Novel Treatment Reverses Inflammatory Response in COPD Mouse Models

Potential drug may have a protective role in chronic obstructive pulmonary disease.

Inhibiting the receptor for advanced glycan end products (RAGE) has an essential protective role in chronic obstructive pulmonary disease (COPD), according to a study published in the Federation of American Societies for Experimental Biology.

Prior studies have identified RAGE as a susceptibility gene for COPD. However, little was known about the role RAGE played in the pathogenesis of COPD.

“RAGE disturbances in pulmonary disorders are precise and effective strategies with beneficial clinical effects,” said investigator Se-Ran Yang, DVM, PhD. “Blockade of RAGE as a novel clinical therapeutic for COPD ameliorates emphysema/COPD development and progression.”

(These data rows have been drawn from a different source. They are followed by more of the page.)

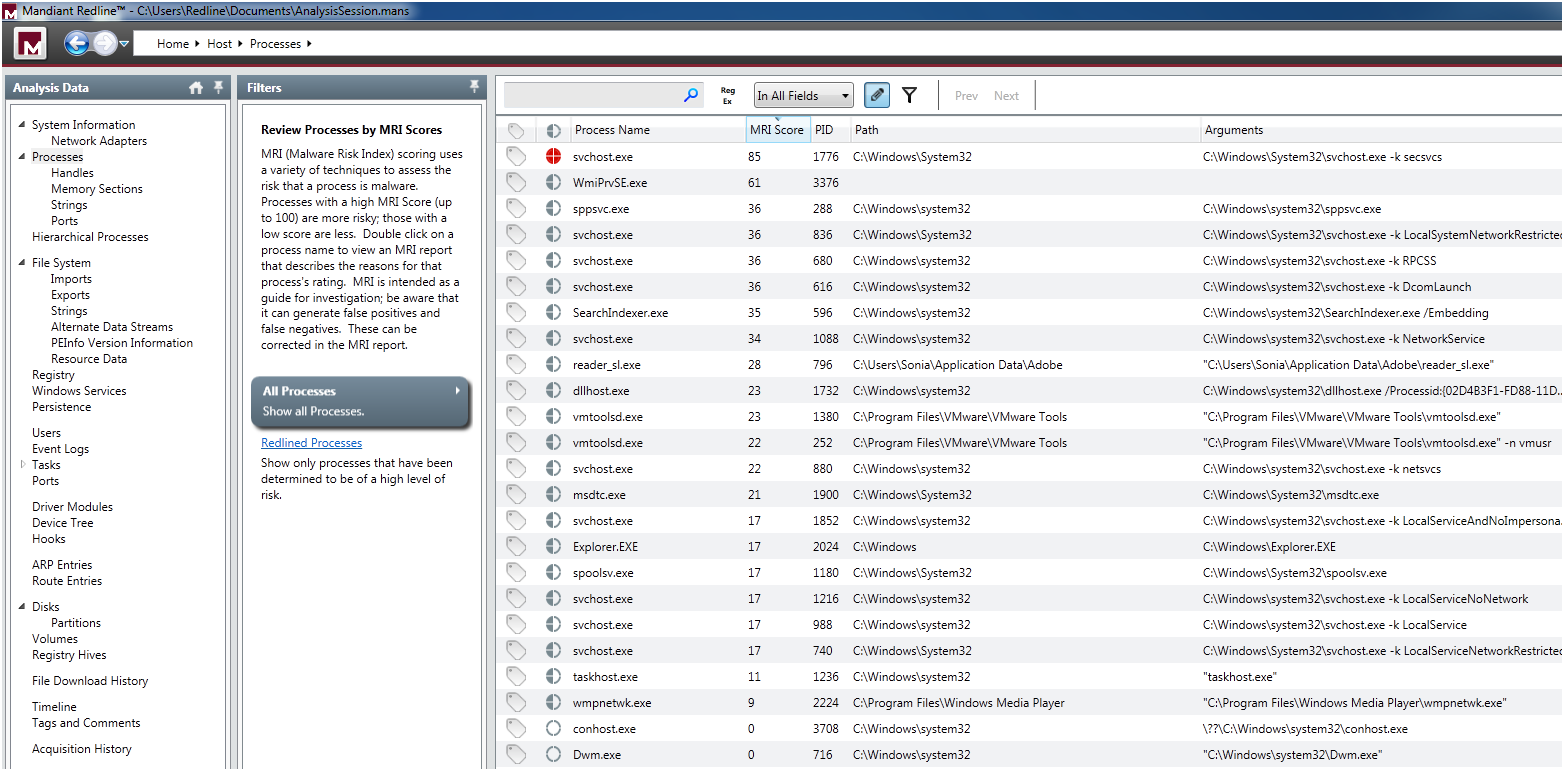Toggle the highlight pen button
Screen dimensions: 1564x771
(876, 96)
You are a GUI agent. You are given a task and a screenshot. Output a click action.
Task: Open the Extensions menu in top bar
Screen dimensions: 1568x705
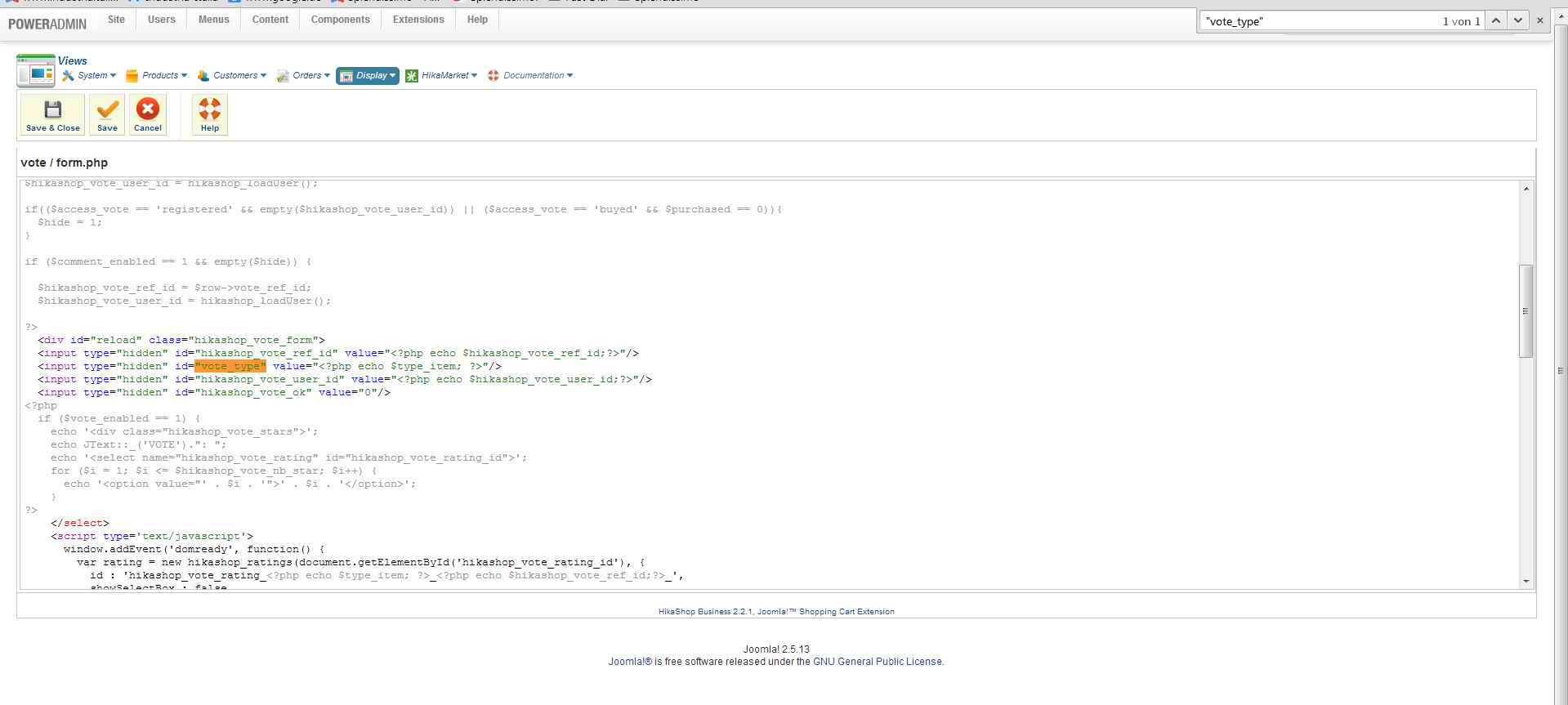click(418, 20)
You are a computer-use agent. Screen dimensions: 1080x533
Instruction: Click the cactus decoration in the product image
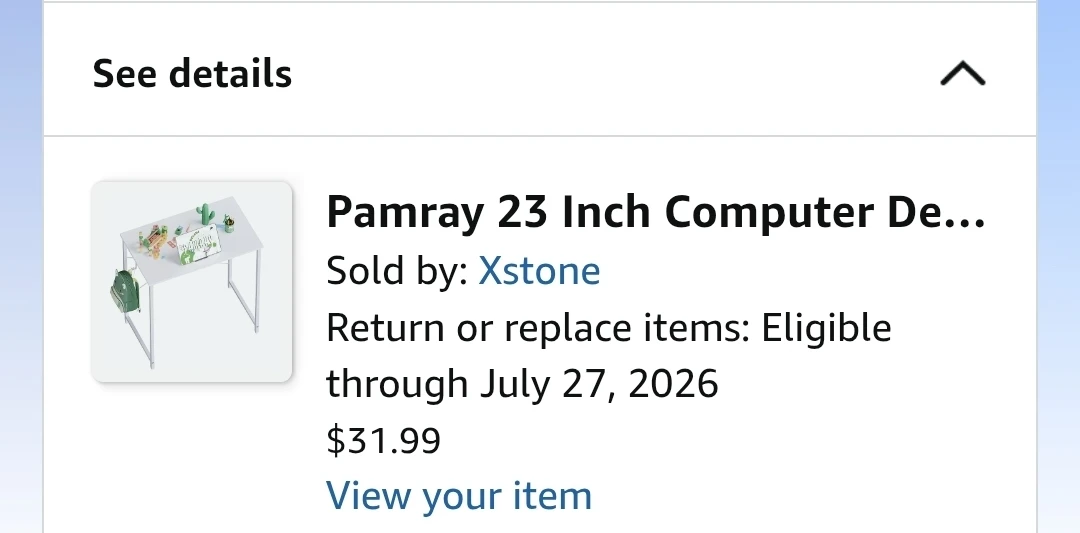pyautogui.click(x=205, y=214)
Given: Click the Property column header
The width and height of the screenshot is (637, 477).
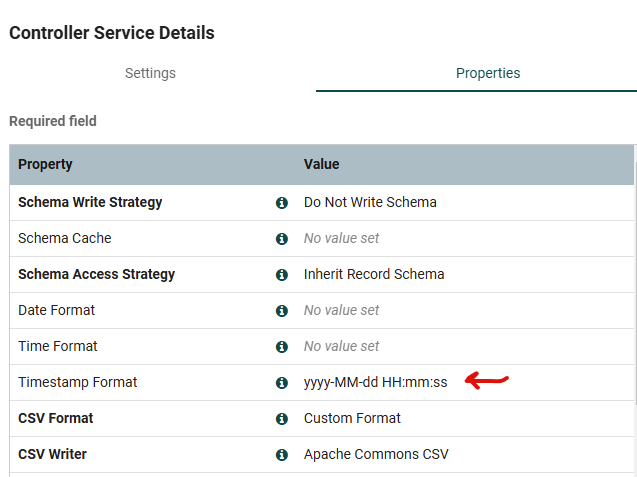Looking at the screenshot, I should [x=45, y=164].
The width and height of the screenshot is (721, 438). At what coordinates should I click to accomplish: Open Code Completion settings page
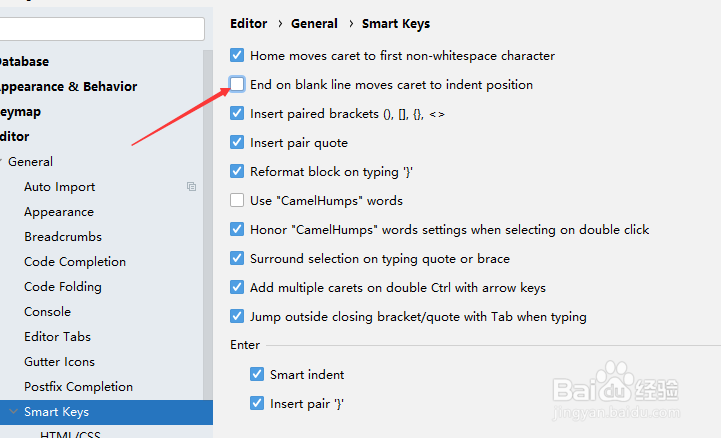tap(75, 262)
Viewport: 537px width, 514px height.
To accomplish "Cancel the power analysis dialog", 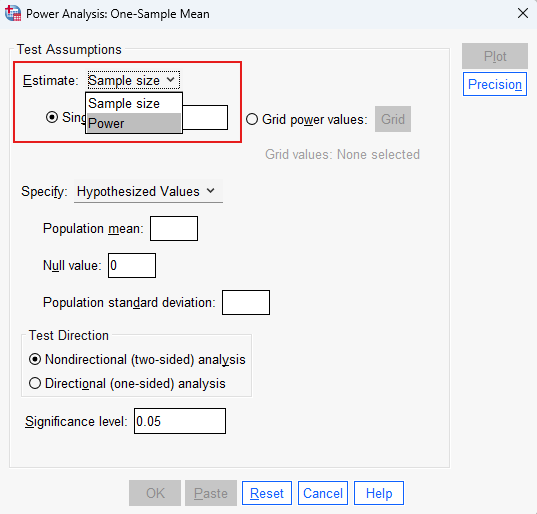I will (x=323, y=493).
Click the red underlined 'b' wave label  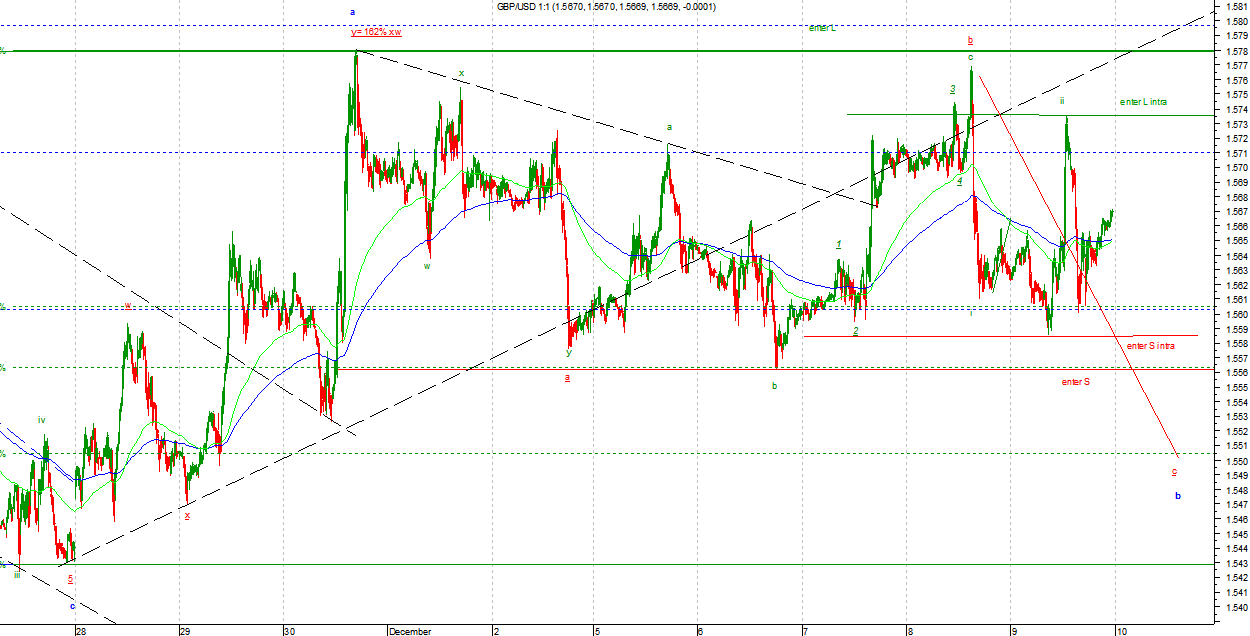coord(969,41)
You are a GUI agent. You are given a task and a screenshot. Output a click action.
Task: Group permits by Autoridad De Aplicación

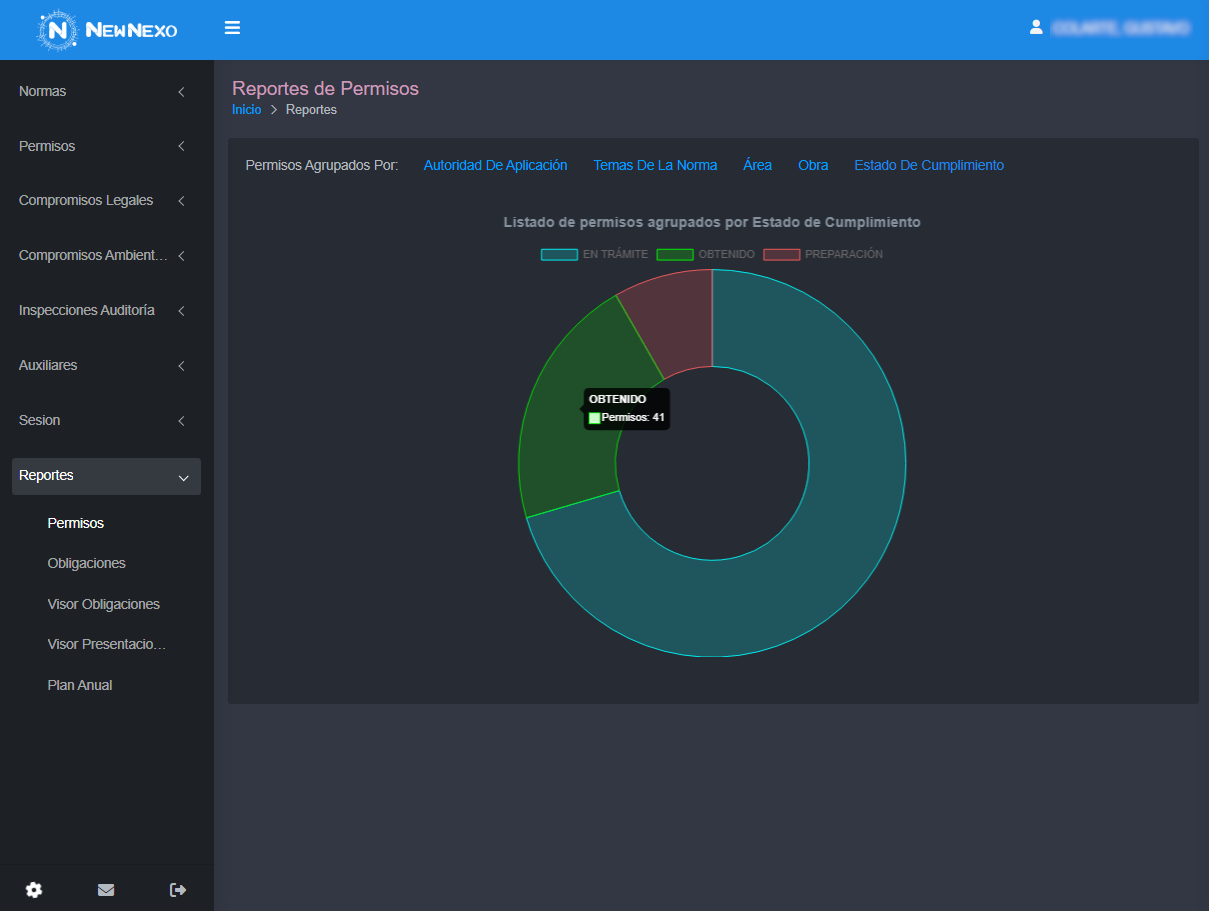pyautogui.click(x=495, y=166)
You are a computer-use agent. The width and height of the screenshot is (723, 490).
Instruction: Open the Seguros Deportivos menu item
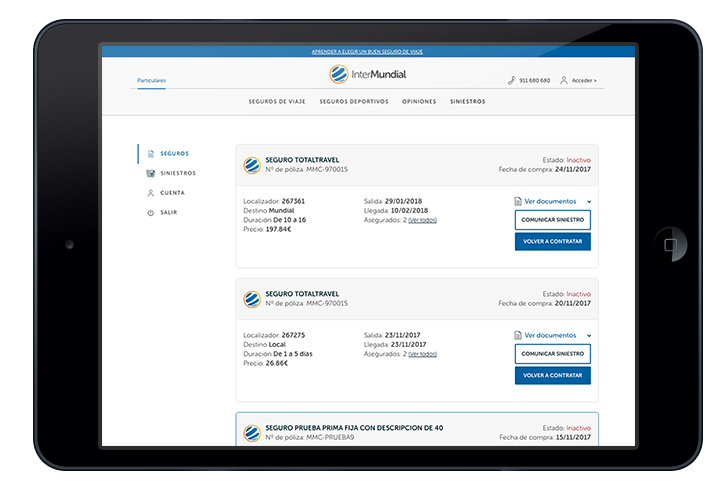pyautogui.click(x=354, y=101)
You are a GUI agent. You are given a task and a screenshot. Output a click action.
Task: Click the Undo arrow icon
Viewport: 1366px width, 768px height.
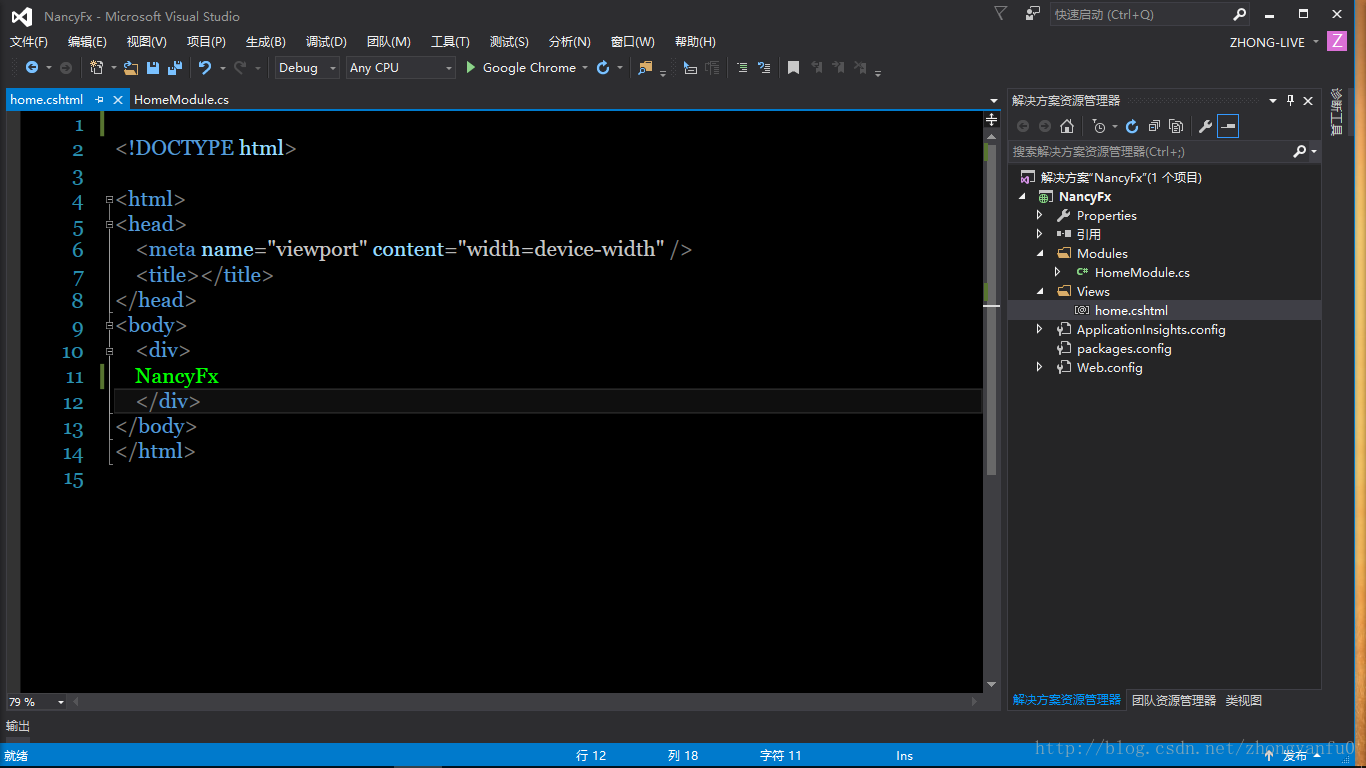205,68
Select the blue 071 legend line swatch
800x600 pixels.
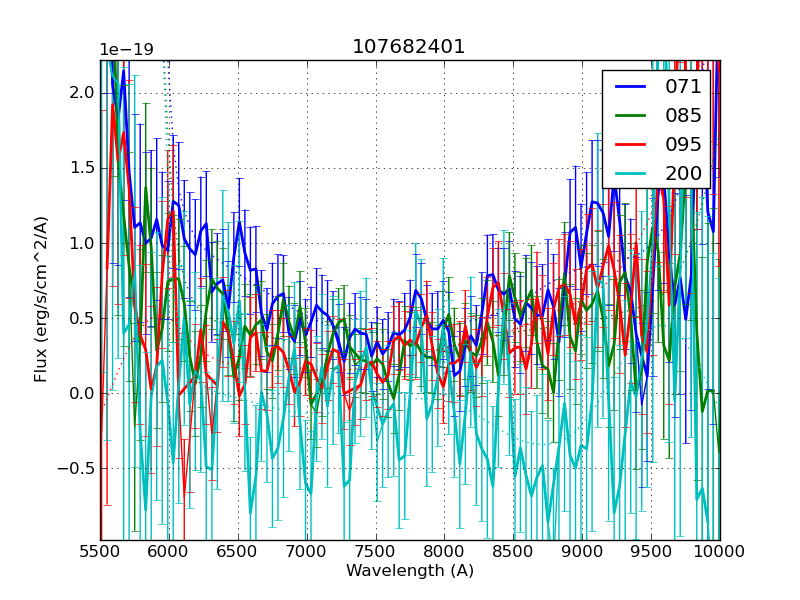click(x=630, y=87)
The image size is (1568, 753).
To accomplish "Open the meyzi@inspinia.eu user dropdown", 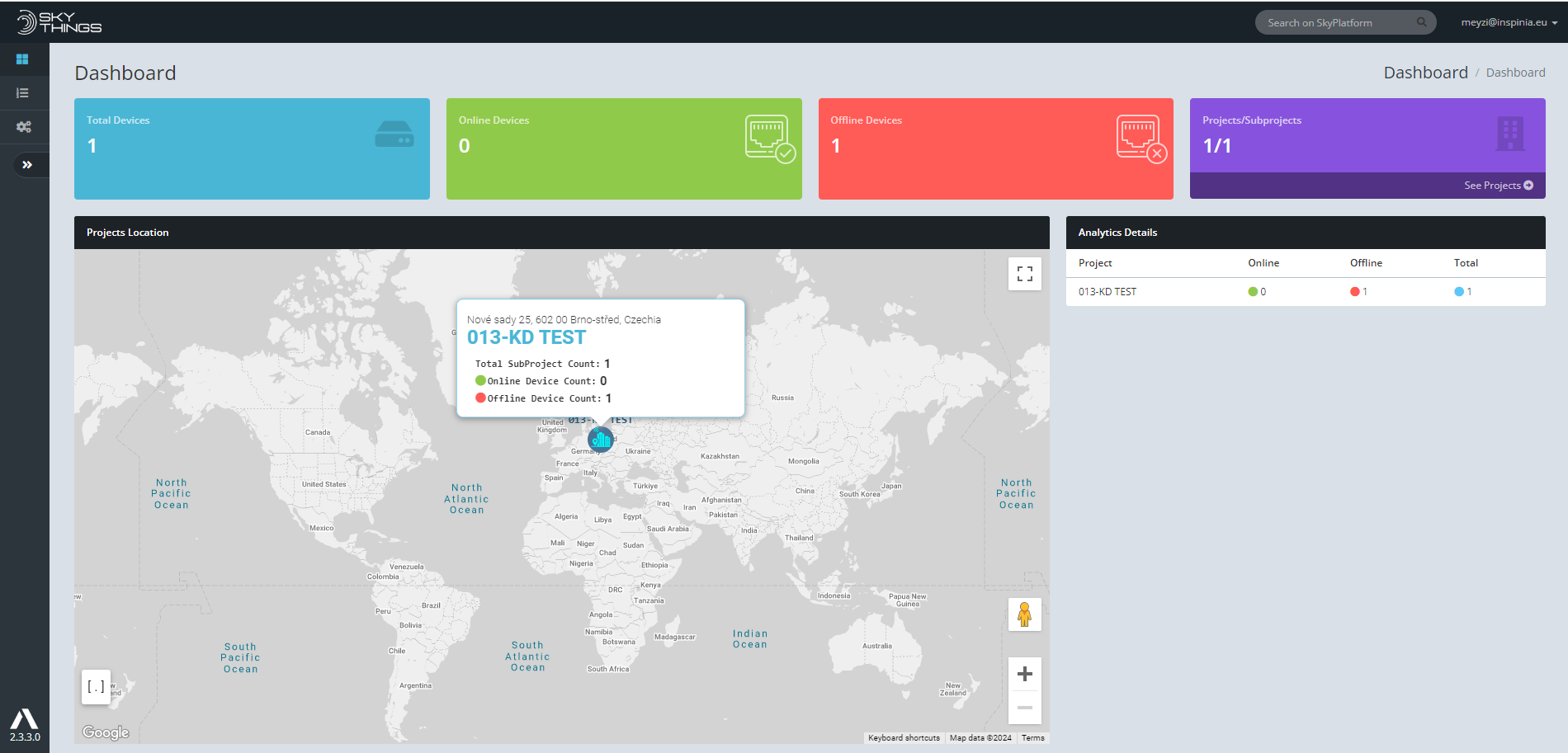I will [1509, 22].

The investigators sought to determine the molecular mechanism RAGE uses to influence COPD, by investigating the efficacy of the RAGE-specific antagonist FPS-ZM1 administration in in vivo and in vitro COPD mouse models.

First, the mice were injected with an in vivo COPD inducer and FPS-ZM1, followed by an assessment of the infiltrated inflammatory cells and their production of cytokines. The cellular expression of RAGE was determined in protein, serum, and bronchoalveolar lavage fluid in mice, as well as in the serum of human donors and patients with COPD, according to the study.

The investigators analyzed downstream damage-associated molecular pattern (DAMP) and danger signals in vivo and in vitro, and in patients with COPD.

The results of the study showed that the expression of membrane RAGE in initiating the inflammatory response, and of soluble RAGE acting as a decoy, were associated with the up-regulation of DAMP-related signaling pathways via Nrf2.

FPS-ZM1 administration significantly reversed emphysema in the lungs of mice, and significantly reduced lung inflammation in Nrf2 mice, according to the study.

“Our data indicate for the first time that RAGE inhibition has an essential protective role in COPD,” the authors wrote. “Our observation of RAGE inhibition provided novel insight into its potential as a therapeutic target in emphysema and COPD.”